Работать Саша сегодня не планировала. Все тексты она отправила ещё позавчера, деньги ей перевели на карту, новых заказов пока не было, поэтому едва родители ушли, она выключила телевизор на кухне, а в своей комнате снова щёлкнула пультом. Нашла другой канал – без юмора и громкой музыки.

– Надоела вся эта мишура, – прокомментировала она для бабушки, как раз вошедшей в комнату следом. Ульяна кивнула, этот кивок точно был осмысленным и однозначным проявлением согласия с внучкой. Но вслух Ульяна сказала другое:

– Я не хочу…

– Не хочешь балет? – переспросила Саша. – Давай переключу…

И нажала на кнопку. Из телевизора снова полетели отрежессированные взрывы зрительского хохота.

Ульяна рассматривала моргающую гирлянду. В родительской комнате стояла большая искусственная ель серебристого цвета, увешанная синими шарами, а свою комнату Саша украсила только бегающими огоньками и поставила в высокую цилиндрическую хрустальную вазу еловую лапу с настоящими шишками, но без прочих украшений.

– Ёлка? – спросила она.

– Да.

– Значит, Новый год?

– Новый год, – подтвердила Саша.

– Я не хочу, – повторила бабушка, и Саша поняла, что и в первый раз, и теперь она говорила не о телепередаче.

– Я тоже не хочу Нового года… Всё будет так же, как прежде…

– Здесь не хочу… – хрипло произнесла бабушка.

– Ты не хочешь праздновать здесь? – Саша подошла к бабушке ближе, прикоснулась к её плечу. – А где хочешь?

– Дома, – глухо и трескуче ответила Ульяна, и вдруг лицо её просветлело, а в глазах заиграли озорные огоньки; она смотрела на Сашу и улыбалась.

– Что? – непонимающе переспросила девушка, но взгляда не отвела и почувствовала, что тоже начинает улыбаться.

– Давай убежим, – подмигнула бабушка.

– В Варкинск? – спросила Саша. Слово заставило Ульяну задуматься, по лицу её пробежала тень, вероятно, из памяти название городка стёрлось.

– Домой, – повторила она.

Саша глянула на часы: ещё нет и восьми.
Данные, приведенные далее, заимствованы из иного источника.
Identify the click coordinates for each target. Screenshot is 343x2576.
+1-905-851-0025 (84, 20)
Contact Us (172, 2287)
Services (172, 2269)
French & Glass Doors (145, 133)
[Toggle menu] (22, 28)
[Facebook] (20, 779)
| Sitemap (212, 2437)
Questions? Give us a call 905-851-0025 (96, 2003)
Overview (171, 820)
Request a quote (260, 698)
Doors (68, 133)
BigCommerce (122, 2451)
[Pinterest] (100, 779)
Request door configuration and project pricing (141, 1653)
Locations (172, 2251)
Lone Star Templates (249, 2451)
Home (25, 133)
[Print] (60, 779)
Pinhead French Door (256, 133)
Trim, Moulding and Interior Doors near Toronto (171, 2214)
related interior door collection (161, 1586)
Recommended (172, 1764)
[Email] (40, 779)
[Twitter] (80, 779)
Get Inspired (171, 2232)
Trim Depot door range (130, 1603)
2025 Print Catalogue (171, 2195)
Если вызвать такси, то за два с половиной, максимум за три часа они должны успеть доехать до Варкинска. В такое время такси лучше вызывать заранее. Саша вбила в приложении маршрут – стоимость повышенная, но не шокирующая – и нажала на зелёное поле сенсорного экрана. «Заказать». И только хотела начать собираться, как телефон пиликнул: машина найдена, время ожидания – 1 минута.

– Ну конечно, – проворчала Саша, – если бы мы прели в шубах у порога, приложение бы разыскивало машину целый час!
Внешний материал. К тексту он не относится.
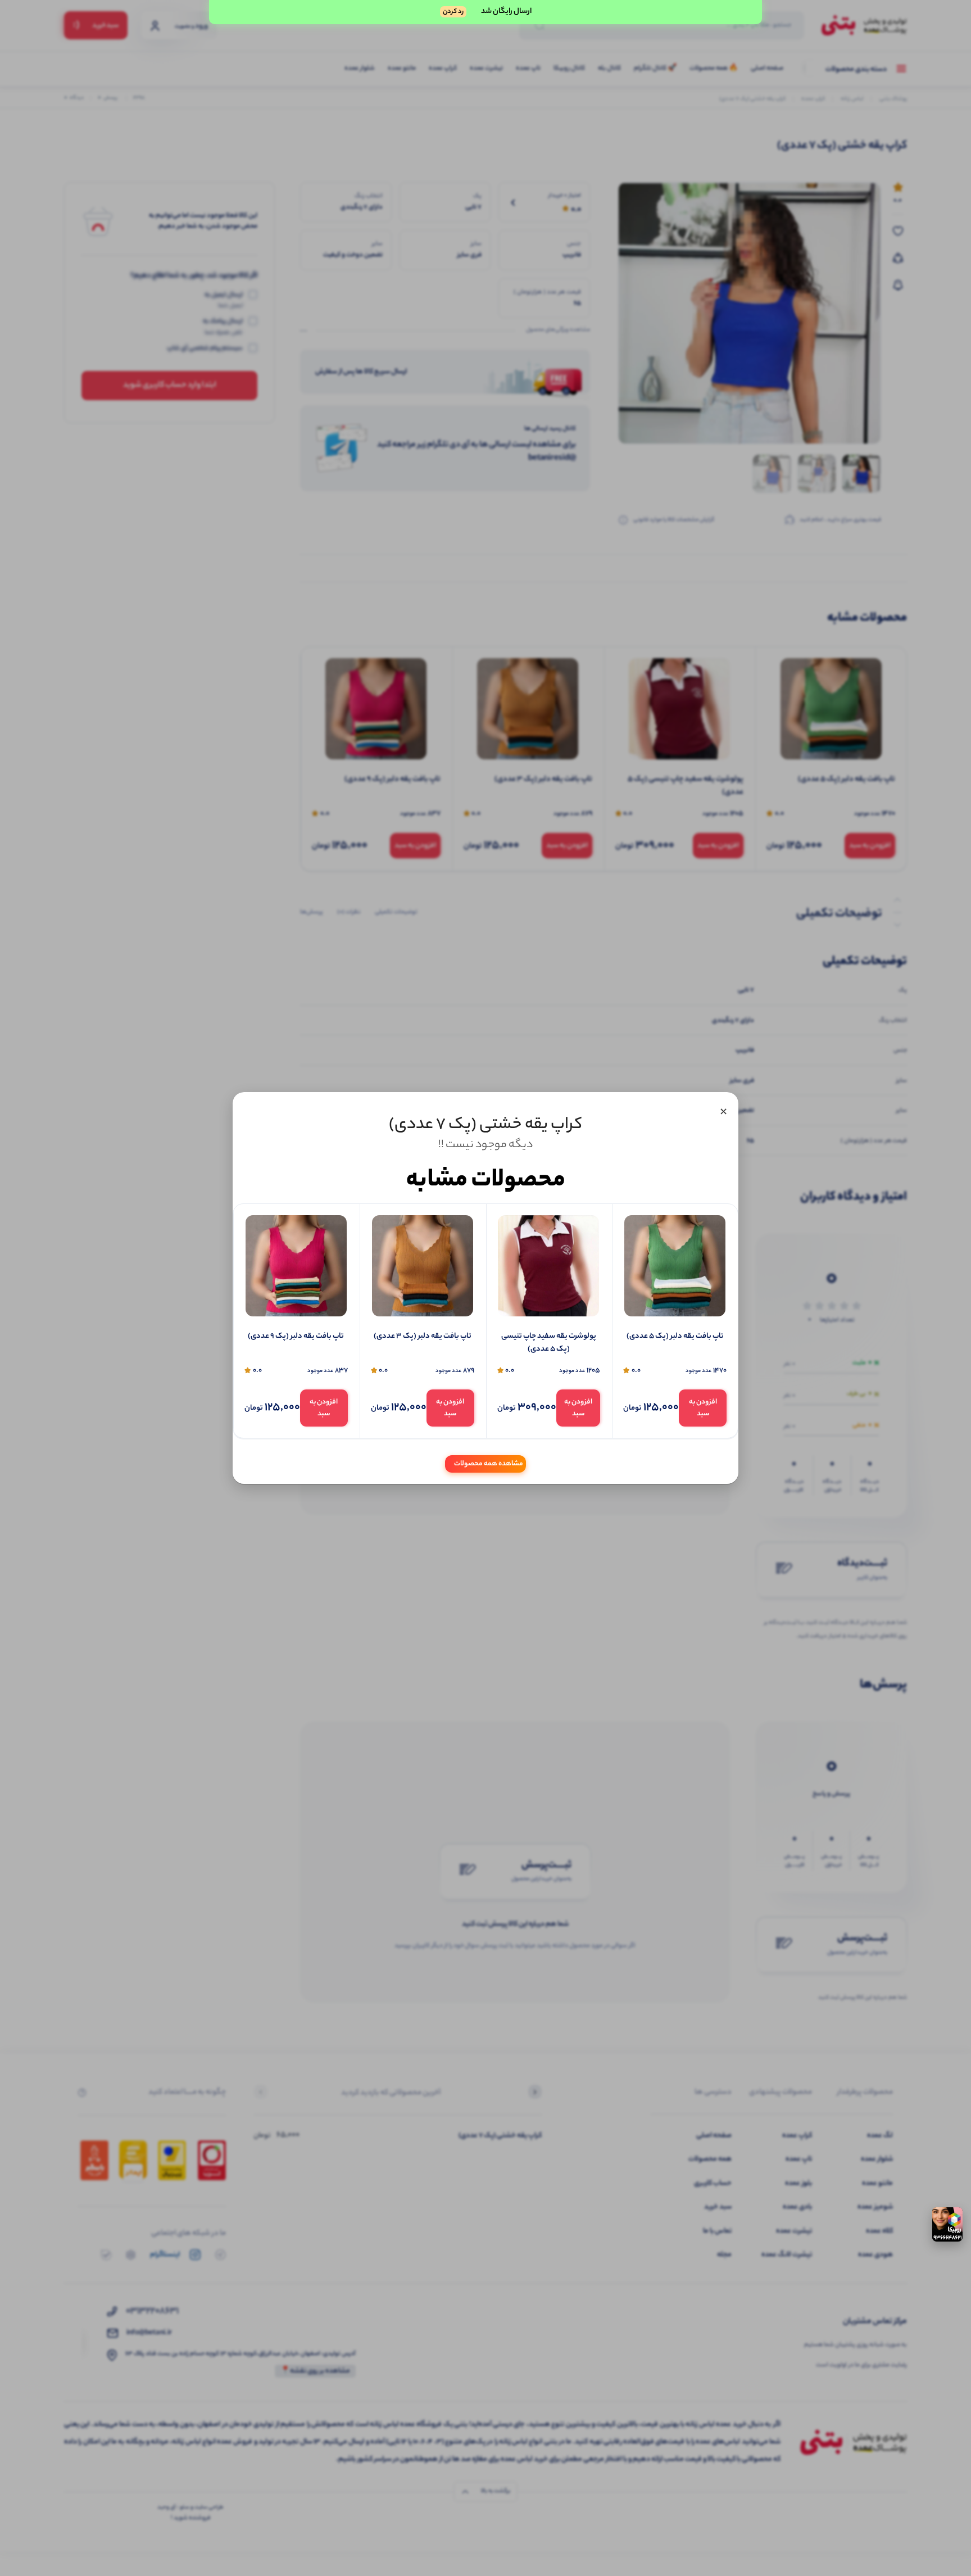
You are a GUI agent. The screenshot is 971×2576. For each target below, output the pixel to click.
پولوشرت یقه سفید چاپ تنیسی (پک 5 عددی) (548, 1343)
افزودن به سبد (703, 1408)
В ускоренном режиме Саша бросала в сумку недавно привезённые бабушкины кофты и другие носильные вещи. Несмотря на спешку, несколько раз проверила: все ли таблетки на месте? Сама оделась наспех, Ульяну тоже незачем сильно кутать: в такси тепло, поэтому пальто Саша просто накинула бабушке на плечи.
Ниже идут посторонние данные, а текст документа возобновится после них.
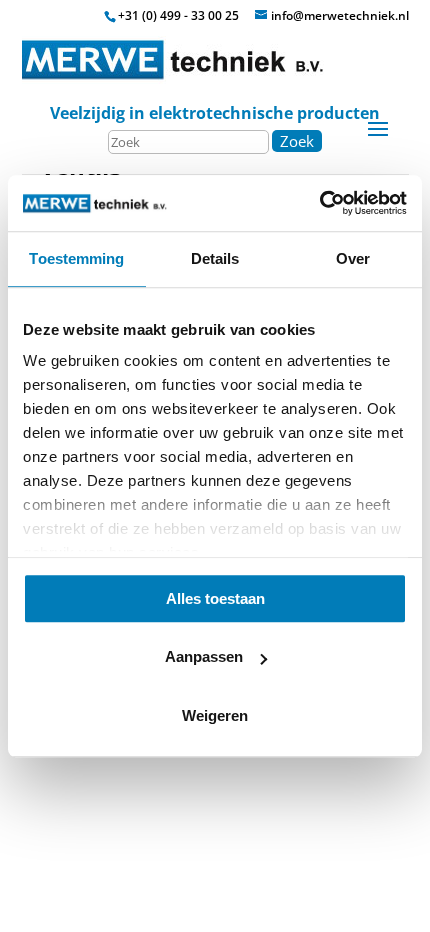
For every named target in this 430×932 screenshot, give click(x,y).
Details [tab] (215, 258)
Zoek (297, 141)
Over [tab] (353, 258)
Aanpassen (204, 656)
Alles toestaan (215, 598)
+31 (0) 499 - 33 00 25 (178, 15)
– Раскладка! – вдруг вспомнила она. Положив блистеры и стеклянный пузырёк с таблетками, Саша всё-таки забыла о пластиковой коробочке, разделённой на ячейки. Она прошла в сапогах на кухню. Время ожидания можно оплатить, не страшно, главное, чтобы таксист дождался, предновогодний вечер – время нервное и дорогое. Стартанёт к новым клиентам, даже не предупредит. Спустятся Саша с бабушкой, а машины уже и нет. Саша выглянула в окно: какой-то автомобиль стоит у подъезда. Номера не видно, но, вероятно, это их такси.

 

Забирая с подоконника раскладку с таблетками, Саша увидела несчастный камамбер, выложенный Юлией Алексеевной из холодильника.

– Прыгай в сумку, – сказала она сыру и бросила картонную коробку к остальным вещам, – пусть и у тебя состоятся новогодние перемены!